### DESCRIPTION OF THE TASK:
Extract everything in the passage on marketing performance management from "In beginning a" down to "achieving targeted outcomes.", copying it word for word.

### SELECTION:

▽

In beginning a marketing performance management initiative that should inevitably be a continuous process, we recommend setting goals that clearly identify in functional terms what marketing must achieve, establishing context by comparing the goals to the existing situation. As part of this planning process, take time to understand the roles and activities that will be involved, establish for each of them ways to measure their efforts, and provide flexible software that is accessible to everyone in marketing. Educate yourself about executives’ view of marketing performance, which typically is framed in terms of its cost and thus its cost effectiveness as applied to achieving targeted outcomes.

Be sure to examine whether to include aspects such as the relation of marketing performance to corporate objectives, sales efforts and new product introductions. Also be aware of the impacts of marketing activities and outcomes on other departments. Ensure that the process being developed to manage marketing performance is visible to all stakeholders in marketing and in upper management. With their buy-in, develop a centralized common budget and plan for the entire marketing organization. Before launching the program, develop or acquire a methodology to manage spend vs. results and adjust iteratively.

Also plan to standardize and integrate activities and results data supplied by marketing systems and team members. Identify relevant data from sales systems to integrate with marketing data; for example, use data on closed deals to track results of lead-generation efforts. Understand that you will need to have analytics software to analyze and interpret data for decision-makers. Our benchmark research finds that up to 10 information sources can be important for building marketing analytics. These begin with data from internal marketing operations such as budgets, goals and objectives and external online marketing activities, but they also include enterprise sources such as finance, sales, HR, ERP and billing and perhaps data from partners who might be involved in marketing activities.

△

### GIVEN DATA:
▽

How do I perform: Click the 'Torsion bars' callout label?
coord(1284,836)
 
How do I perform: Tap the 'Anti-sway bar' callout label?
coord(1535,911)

△

### ANSWER TO THE TASK:
In beginning a marketing performance management initiative that should inevitably be a continuous process, we recommend setting goals that clearly identify in functional terms what marketing must achieve, establishing context by comparing the goals to the existing situation. As part of this planning process, take time to understand the roles and activities that will be involved, establish for each of them ways to measure their efforts, and provide flexible software that is accessible to everyone in marketing. Educate yourself about executives’ view of marketing performance, which typically is framed in terms of its cost and thus its cost effectiveness as applied to achieving targeted outcomes.